A roofing contractor who is not consulted until the deck is already framed and the insulation requirement is already locked into the construction documents is a contractor who can only work within the constraints that were set without them. Those constraints sometimes result in a compromised roofing assembly that would have been specified differently if the conversation happened earlier.

Energy Code Requirements

New Construction Roofing Livonia, MI 2

Michigan commercial buildings fall under energy code requirements that specify minimum continuous insulation R-values for roof assemblies, and those requirements have increased significantly over recent code cycles.

Livonia commercial buildings permitted under the current Michigan Energy Code must meet continuous insulation requirements that, depending on roof type and assembly, typically require polyisocyanurate or similar high-performance board insulation to achieve compliance. The roofing membrane selected affects how that insulation is installed and attached, which in turn affects the overall assembly R-value after thermal bridging through fasteners is accounted for. A mechanically fastened TPO system with closely spaced screws through the insulation delivers a lower effective R-value than a fully adhered system over the same insulation thickness. These are decisions that belong in the design phase, not corrections made after the building envelope is already committed.

Drainage Design

Drainage is the detail that new construction roofing gets wrong most often when the roofing contractor is not at the design table. A flat or low-slope commercial roof in Michigan needs to drain completely and quickly. Ponding water that sits on the membrane for more than 48 hours after a rain event is a code compliance issue and a warranty concern on most membrane systems. Drain placement, number of drains relative to roof area, slope from tapered insulation or structural framing, and scupper design must all be coordinated between the architect, structural engineer, and roofing contractor. A roof that drains poorly on day one will drain poorly for its entire service life, and chronic ponding shortens membrane life and creates the leak events that produce interior water damage during Michigan’s heavy spring and summer rains.

Documentation

A new commercial roof in Livonia is only as protected as the documentation that supports its warranty. At project closeout, the building owner should receive a complete package that includes:

  • The executed manufacturer warranty naming the building, address, installation date, coverage period, and the specific terms of what is and is not covered.
  • The product data sheets for every material installed, including membrane, insulation, fasteners, and flashing components.
  • A roof diagram documenting drain location, penetration positions, and any areas of tapered insulation that are relevant to future maintenance and repair decisions.

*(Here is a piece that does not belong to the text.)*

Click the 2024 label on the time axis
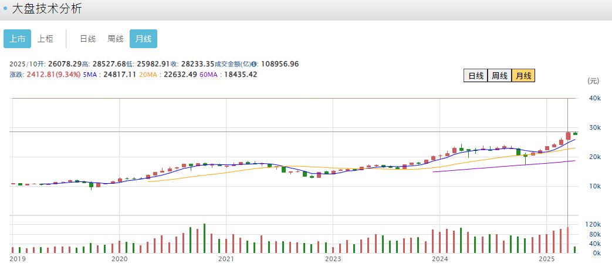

Start Your New Construction Roofing

New construction roofing in Livonia, MI performs best when the roofing contractor is part of the design conversation, not just an installer who shows up at the end of the project. At Core Values Construction, we work with developers and general contractors across southeast Michigan from preconstruction through warranty closeout to make sure new commercial roofs are specified, installed, and documented correctly from the first day. Call us at 517-260-3957 to bring us into your project early.

FAQ

What roofing systems are most commonly specified on new commercial construction in Michigan?
TPO over polyisocyanurate insulation is the most widely specified assembly for new flat and low-slope commercial construction in Michigan due to its energy performance and installation efficiency.

When should a roofing contractor be brought into a new commercial construction project in Livonia?
Ideally during the design development phase, structural framing and insulation requirements are finalized in the construction documents.

Does a new construction roofing warranty start on the installation date or the certificate of occupancy date?
Most manufacturer warranties begin on the date of installation completion and warranty issuance, not the certificate of occupancy date, so the closeout documentation process matters.

Can a new construction roofing system be specified to accommodate future rooftop solar in Livonia?
Yes, specifying a thicker membrane and confirming the roof structure is engineered for the additional load is far easier during design than retrofitting later.